Given exercise: Tell how many lines of the data below contain the word "height", with uppercase and lowercase treated as different. Reply with the number alone.

Data supplied:
+--

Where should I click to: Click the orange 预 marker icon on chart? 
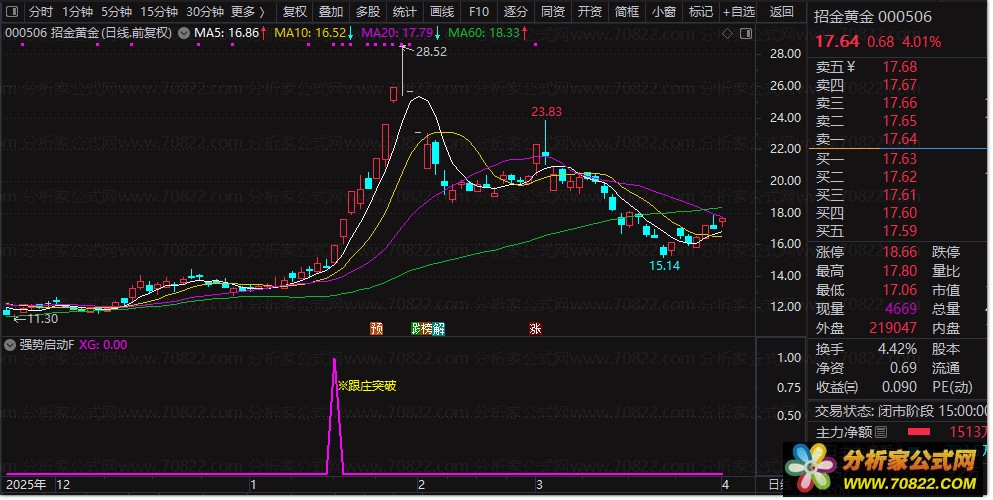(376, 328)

+--

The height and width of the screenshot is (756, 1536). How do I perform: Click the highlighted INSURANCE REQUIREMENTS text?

+--

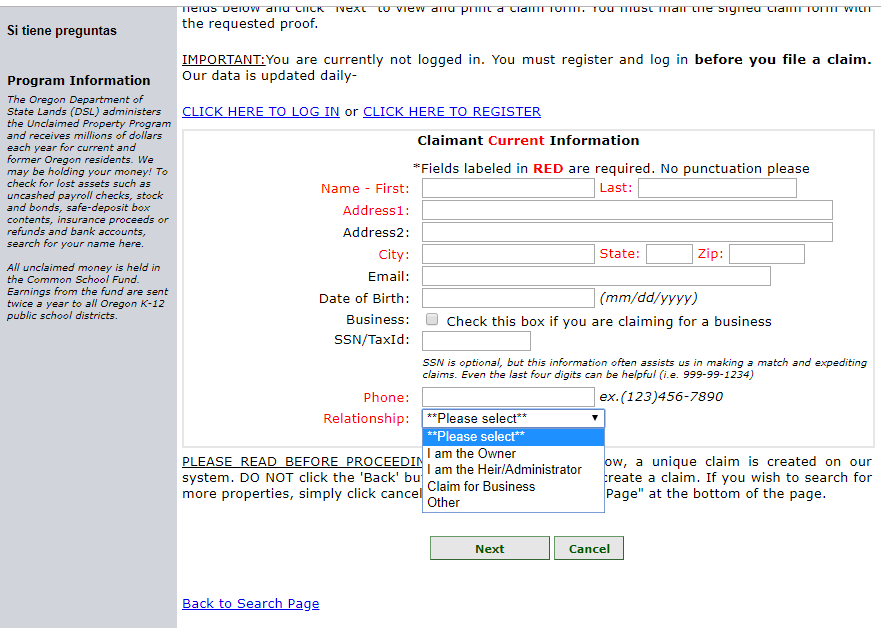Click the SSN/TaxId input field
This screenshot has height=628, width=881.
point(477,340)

+--

Reply: 2